Recopiez toutes les phrases de l'entretien avec Luc Frieden qui contiennent le mot « déficit ».

__Texte à lire__.
····················
"N'ayons pas peur du changement", Luc Frieden au sujet de la politique poursuivie en matière budgétaire et de la place financière luxembourgeoise

Le Quotidien: La présentation de ce budget 2010, le premier après les élections et en pleine période de crise, était très attendue. Était-ce un grand moment de solitude pour vous à la Chambre?

Luc Frieden : Non. Tous les budgets sont difficiles car il y a toujours plus de demandes de dépenses que de recettes. Mais ce budget-ci est particulièrement désagréable, oui, parce qu'il contient un déficit auquel nous ne sommes pas habitués. Ceci dit, pour celui qui a travaillé sur le budget de l'État depuis plusieurs mois, cela ne constitue pas vraiment une surprise et nous avions annoncé, avant les élections, que l'année 2009 comme l'année 2010 verrait un déficit considérable.

Le Quotidien:Ce n'est pas ce que disent vos adversaires politiques, notamment I'ADR qui rappelle que les chiffres annoncés lors de la campagne du CSV étaient en deçà de la réalité...

Luc Frieden: Ils n'ont visiblement pas assisté aux nombreuses réunions électorales qui ont été organisées, y compris le "Juncker on tour". On a toujours souligné que l'on aurait un déficit considérable et j'ajoute aujourd'hui, comme je l'ai dit à l'époque, que ce déficit devait être temporaire parce qu'il est dû à la crise économique internationale et à notre réponse à cette crise, qui est le programme de conjoncture. Il faudra, après la crise, sortir de ce déficit. Telle est notre volonté et c'est ce que nous allons faire.

Le Quotidien: Vous avei annoncé un certain nombre de mesures mais qui s'inscrivent quand même dans un budget de la continuité. D'aucuns qualifient ces mesures d'opérations chirurgicales. Qu'en pensez-vous?
····················
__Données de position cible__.
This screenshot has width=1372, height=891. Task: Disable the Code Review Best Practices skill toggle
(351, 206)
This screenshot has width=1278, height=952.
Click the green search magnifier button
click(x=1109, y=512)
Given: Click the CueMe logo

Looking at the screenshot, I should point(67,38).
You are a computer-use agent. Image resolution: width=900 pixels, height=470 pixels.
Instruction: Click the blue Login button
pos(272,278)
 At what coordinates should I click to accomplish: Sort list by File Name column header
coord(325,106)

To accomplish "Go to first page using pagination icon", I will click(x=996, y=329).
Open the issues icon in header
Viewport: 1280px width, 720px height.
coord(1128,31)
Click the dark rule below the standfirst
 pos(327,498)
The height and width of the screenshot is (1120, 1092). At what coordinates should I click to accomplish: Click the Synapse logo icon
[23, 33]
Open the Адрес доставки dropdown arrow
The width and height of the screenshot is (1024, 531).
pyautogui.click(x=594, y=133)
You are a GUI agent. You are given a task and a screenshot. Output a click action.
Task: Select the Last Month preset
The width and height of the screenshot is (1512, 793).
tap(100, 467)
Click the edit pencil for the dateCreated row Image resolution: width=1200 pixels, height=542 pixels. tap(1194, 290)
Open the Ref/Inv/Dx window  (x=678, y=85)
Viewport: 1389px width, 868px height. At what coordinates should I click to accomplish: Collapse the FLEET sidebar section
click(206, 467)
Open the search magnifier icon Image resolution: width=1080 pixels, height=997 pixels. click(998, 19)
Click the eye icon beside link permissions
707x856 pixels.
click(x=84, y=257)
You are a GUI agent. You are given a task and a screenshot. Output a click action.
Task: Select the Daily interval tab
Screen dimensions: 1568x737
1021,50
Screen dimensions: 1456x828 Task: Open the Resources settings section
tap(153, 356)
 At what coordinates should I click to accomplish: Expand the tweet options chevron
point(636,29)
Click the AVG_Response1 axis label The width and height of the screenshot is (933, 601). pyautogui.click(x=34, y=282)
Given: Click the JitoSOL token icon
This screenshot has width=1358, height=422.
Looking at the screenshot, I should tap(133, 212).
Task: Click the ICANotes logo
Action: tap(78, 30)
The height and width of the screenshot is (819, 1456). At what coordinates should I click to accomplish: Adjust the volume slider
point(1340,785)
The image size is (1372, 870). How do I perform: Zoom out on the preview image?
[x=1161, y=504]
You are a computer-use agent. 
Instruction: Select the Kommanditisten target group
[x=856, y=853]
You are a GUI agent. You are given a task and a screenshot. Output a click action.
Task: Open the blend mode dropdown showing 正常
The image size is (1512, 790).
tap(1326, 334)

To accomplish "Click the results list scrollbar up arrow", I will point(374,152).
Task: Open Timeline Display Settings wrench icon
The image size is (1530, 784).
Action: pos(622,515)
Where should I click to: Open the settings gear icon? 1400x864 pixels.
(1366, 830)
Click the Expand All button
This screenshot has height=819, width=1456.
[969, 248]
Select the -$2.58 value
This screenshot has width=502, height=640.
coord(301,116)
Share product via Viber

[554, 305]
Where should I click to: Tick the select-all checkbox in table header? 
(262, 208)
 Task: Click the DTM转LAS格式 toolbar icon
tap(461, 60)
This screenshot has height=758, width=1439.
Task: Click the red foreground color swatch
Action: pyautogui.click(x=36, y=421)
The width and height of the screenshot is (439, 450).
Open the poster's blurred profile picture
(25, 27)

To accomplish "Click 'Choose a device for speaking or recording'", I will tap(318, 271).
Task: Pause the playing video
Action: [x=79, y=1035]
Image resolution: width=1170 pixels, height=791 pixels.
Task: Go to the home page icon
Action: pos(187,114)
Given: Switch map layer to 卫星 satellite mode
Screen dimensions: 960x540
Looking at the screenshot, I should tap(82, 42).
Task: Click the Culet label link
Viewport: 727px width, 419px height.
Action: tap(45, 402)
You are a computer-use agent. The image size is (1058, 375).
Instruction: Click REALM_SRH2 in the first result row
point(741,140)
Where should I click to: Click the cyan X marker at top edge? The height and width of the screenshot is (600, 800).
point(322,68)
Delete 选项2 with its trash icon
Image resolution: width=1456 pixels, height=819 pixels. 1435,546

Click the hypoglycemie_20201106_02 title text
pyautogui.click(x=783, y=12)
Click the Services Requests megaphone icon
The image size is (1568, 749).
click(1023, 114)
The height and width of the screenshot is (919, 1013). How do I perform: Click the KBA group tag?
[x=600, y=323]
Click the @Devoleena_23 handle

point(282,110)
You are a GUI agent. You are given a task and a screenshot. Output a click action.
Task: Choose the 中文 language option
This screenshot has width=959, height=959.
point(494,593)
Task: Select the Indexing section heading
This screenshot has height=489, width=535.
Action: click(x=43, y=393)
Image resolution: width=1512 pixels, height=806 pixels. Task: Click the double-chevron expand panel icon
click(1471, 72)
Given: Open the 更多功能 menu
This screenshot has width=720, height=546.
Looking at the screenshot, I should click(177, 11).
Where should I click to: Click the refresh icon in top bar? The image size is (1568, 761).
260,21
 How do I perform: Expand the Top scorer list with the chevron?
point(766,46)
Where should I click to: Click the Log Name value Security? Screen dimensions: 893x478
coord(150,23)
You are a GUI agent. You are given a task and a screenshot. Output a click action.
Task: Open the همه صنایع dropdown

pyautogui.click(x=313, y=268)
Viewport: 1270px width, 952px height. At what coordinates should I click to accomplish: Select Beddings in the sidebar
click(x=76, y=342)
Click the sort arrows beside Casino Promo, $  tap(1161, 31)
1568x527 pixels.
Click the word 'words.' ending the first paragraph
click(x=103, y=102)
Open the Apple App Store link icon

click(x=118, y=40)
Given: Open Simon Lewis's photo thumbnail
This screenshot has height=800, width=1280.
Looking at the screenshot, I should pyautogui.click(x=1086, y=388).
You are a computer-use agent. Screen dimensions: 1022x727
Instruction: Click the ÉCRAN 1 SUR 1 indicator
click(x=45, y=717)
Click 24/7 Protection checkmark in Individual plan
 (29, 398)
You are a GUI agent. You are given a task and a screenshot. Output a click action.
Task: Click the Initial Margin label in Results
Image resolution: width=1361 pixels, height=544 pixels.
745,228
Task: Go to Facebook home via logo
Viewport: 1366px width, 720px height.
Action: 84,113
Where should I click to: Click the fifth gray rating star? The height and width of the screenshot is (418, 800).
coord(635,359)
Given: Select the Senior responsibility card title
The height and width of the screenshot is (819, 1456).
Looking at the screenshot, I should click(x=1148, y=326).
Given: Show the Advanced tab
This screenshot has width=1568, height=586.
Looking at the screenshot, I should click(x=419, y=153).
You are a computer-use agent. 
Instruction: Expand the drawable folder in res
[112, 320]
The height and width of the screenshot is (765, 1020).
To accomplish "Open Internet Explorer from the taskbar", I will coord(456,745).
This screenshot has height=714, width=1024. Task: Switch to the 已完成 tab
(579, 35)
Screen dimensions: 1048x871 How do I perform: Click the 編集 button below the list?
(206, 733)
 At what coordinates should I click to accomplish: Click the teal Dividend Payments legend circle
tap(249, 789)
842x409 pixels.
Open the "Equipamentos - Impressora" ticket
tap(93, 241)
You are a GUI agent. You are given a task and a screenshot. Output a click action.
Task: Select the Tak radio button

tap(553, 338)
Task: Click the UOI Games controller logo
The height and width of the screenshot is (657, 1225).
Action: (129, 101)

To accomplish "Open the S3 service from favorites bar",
····················
__Corrigé__.
- Mais ce budget-ci est particulièrement désagréable, oui, parce qu'il contient un déficit auquel nous ne sommes pas habitués.
- Ceci dit, pour celui qui a travaillé sur le budget de l'État depuis plusieurs mois, cela ne constitue pas vraiment une surprise et nous avions annoncé, avant les élections, que l'année 2009 comme l'année 2010 verrait un déficit considérable.
- On a toujours souligné que l'on aurait un déficit considérable et j'ajoute aujourd'hui, comme je l'ai dit à l'époque, que ce déficit devait être temporaire parce qu'il est dû à la crise économique internationale et à notre réponse à cette crise, qui est le programme de conjoncture.
- Il faudra, après la crise, sortir de ce déficit.